Artificial Intelligence, Time series analysis, Regression, Prediction

References

[1] Kaithekuzhical Leena Kurien and Dr. Ajeet Chikkamannur, ”A Survey on Methodology of Fraud Detection using Data Mining”, International Journal of Trend in Scientific Research and development, Vol.1 ,Issue.6, pp. 38-42, 2017.
[2] D. Ramesh, B. Vishnu Vardhan, “Data Mining Techniques and Applications to Agricultural Yield Data”, International Journal of Advanced Research in Computer and Communication Engineering Vol.2, Issue.9, September 2013.
[3] Fayyad. U, Piatetsky-Shapiro. G., and Smyth. P, ”From Data Mining to Knowledge Discovery: An Overview”, MIT Press, pp.1-36,1996.
[4] H. Benjamin Fredrick David and A. Suruliandi, “Survey on Crime analysis and Prediction using Data mining techniques”, ICTACT Journal on Soft Computing, Vol.7, Issue.3, pp.1459-1466, 2017.
[5] R. Tamilsevi and S. Kalaiselvi, “An Overview of Data Mining Techniques and Applications”, International Journal of Science and Research, Vol.2, Issue.2, pp. 506-509, 2013.
[6] “Data mining tools”, by Ralf Mikut, Markus Reischl, 2011, “Wiley Interdisciplinary Reviews: Data Mining and Knowledge Discovery”.
[7] Er. Rimmy Chuchra, “Use of Data Mining Techniques for the Evaluation of Student Performance: A Case Study” International Journal of Computer Science and Management Research Vol.1, Issue.3, October 2012.
[8] K. Chitra Lekha and Dr. S. Prakasam, “Data mining Techniques in detecting and predicting Cyber crimes in Banking sector”, IEEE – International Conference on Energy, Communication, Data Analytics and Soft Computing, No. 3, August 2017.
[9] Aakanksha Bhatnagar, Shweta P. Jadye, Madan Mohan Nagar” Data Mining Techniques & Distinct Applications: A Literature Review” International Journal of Engineering Research & Technology (IJERT) Vol.1 Issue 9, November- 2012.
[10] Ruxandra-Ştefania PETRE, “Data mining in Cloud Computing” Database Systems Journal vol. III, no. 3/2012.
[11] K. Chitra Lekha and Dr. S. Prakasam, “Implementation of Data mining techniques for Cyber crime Detection”, International Journal of Engineering, Science and Mathematics, Vol.7, Issue.4, pp. 607-613, 2018.
[12] K.Chitra Lekha and Dr. S. Prakasam, “A Survey on Data Mining Techniques in Cyber Crime”, IEEE –International Conference on Electrical, Electronics, Computers, Communications, Mechanical and Computing, No.2, January 2018.
[13] Mr. S. P. Deshpande and Dr. V. M. Thakare “Data Mining System and Applications: A Review” International Journal of Distributed and Parallel systems, Vol.1, Issue1, September 2010.

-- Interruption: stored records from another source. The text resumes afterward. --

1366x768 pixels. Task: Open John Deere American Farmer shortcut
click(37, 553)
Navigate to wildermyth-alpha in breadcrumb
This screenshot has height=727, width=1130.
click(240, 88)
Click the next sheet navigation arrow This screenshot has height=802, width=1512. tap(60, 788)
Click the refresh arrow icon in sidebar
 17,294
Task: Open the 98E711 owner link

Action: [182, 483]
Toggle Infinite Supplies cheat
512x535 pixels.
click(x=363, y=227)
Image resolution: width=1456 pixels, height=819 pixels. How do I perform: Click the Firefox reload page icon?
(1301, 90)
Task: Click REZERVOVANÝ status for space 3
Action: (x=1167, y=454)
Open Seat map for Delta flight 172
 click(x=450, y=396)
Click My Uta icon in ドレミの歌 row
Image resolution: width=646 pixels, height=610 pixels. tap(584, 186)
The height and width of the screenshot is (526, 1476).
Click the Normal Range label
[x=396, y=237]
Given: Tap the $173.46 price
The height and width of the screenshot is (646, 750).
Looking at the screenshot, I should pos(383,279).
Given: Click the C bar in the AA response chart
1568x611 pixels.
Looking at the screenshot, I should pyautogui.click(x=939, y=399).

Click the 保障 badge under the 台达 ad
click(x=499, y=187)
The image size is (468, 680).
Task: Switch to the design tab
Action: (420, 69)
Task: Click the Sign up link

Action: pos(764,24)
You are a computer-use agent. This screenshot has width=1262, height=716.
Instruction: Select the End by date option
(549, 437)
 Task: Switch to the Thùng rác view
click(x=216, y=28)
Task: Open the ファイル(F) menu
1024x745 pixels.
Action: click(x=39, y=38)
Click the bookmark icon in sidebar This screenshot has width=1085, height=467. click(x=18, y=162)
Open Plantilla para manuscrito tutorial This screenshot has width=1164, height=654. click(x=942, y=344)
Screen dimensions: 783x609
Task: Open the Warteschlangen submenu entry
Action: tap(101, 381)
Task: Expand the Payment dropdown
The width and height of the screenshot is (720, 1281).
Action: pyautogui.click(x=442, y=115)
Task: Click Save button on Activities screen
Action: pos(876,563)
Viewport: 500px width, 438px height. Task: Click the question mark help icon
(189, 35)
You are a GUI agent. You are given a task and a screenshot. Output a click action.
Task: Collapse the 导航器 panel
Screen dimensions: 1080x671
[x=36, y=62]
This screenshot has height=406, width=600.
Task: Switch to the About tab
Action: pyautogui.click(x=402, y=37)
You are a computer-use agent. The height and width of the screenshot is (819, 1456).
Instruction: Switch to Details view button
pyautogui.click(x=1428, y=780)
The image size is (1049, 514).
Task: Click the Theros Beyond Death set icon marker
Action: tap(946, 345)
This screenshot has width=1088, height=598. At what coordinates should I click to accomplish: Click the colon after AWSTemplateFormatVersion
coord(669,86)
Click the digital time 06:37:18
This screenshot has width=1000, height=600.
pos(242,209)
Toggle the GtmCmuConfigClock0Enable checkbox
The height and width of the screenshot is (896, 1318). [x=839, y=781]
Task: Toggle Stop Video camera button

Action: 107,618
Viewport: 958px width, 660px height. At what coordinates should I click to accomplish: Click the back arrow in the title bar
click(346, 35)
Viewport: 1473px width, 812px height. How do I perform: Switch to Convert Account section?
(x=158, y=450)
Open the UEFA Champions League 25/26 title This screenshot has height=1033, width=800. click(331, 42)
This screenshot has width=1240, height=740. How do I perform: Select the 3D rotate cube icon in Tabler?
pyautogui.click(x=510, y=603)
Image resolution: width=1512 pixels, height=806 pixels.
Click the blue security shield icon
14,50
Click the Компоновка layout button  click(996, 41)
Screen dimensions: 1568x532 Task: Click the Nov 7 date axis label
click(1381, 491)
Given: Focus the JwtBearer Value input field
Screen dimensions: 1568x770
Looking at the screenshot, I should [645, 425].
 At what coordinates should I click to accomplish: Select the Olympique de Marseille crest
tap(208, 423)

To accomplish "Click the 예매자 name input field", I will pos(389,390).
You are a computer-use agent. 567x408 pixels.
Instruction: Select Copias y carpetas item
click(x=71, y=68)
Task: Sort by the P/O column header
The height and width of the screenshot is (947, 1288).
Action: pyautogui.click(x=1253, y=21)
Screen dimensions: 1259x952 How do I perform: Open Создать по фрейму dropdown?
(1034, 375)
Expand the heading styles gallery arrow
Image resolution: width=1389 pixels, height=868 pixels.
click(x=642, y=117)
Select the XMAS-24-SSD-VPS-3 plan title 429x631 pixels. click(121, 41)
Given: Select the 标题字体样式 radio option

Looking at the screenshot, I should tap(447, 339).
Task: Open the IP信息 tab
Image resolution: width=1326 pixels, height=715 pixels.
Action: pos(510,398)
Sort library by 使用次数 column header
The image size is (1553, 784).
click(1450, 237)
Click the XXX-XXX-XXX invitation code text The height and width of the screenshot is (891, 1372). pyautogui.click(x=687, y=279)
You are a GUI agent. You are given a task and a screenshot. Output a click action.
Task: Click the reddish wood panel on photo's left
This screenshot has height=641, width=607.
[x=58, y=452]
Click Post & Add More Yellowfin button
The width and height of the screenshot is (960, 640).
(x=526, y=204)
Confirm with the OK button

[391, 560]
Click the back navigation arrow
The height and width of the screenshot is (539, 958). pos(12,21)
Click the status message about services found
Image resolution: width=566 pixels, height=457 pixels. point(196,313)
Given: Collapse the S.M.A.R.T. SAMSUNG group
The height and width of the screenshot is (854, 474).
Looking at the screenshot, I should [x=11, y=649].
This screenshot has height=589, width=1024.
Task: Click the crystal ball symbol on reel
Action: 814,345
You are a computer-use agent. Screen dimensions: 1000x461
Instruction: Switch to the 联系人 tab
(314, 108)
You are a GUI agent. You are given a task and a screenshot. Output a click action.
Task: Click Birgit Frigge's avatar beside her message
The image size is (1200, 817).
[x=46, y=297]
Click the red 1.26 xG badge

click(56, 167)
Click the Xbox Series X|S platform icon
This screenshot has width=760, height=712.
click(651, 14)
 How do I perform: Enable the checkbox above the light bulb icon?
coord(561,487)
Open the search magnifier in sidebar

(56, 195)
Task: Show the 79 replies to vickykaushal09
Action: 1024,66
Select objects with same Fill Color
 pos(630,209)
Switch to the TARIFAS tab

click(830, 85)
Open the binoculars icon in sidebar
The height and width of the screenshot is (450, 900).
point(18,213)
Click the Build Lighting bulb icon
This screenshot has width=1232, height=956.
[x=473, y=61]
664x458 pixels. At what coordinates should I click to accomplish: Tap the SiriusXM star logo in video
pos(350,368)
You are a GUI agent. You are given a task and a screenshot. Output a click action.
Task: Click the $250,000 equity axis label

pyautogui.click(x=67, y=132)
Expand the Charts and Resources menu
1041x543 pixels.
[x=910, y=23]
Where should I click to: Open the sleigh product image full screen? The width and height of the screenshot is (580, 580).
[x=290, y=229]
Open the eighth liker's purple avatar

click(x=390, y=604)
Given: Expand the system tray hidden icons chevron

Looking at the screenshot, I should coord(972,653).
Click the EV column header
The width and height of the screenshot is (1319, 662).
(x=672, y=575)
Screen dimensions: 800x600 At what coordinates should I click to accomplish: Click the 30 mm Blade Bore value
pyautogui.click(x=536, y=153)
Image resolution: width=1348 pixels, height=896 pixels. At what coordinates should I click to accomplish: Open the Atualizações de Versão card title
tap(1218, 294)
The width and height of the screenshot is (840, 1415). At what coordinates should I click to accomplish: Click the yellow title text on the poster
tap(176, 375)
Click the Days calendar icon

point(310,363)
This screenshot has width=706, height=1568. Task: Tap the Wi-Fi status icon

[14] Dr. E. Kesavulu Reddy, “Recent Trends in Data mining Techniques”, International Journal of Advance research in Computer Science and Management Studies, Vol.3, Issue.9, pp. 254-262, 2015.
[15] H.-P. Kriegel, K. M. Borgwardt, P. Kröger, A. Pryakhin, M. Schubert, and A. Zimek, “Future trends in data mining,” Data Mining Knowledge Discovery,Vol.15, Issue.1, pp.87-97, 2007.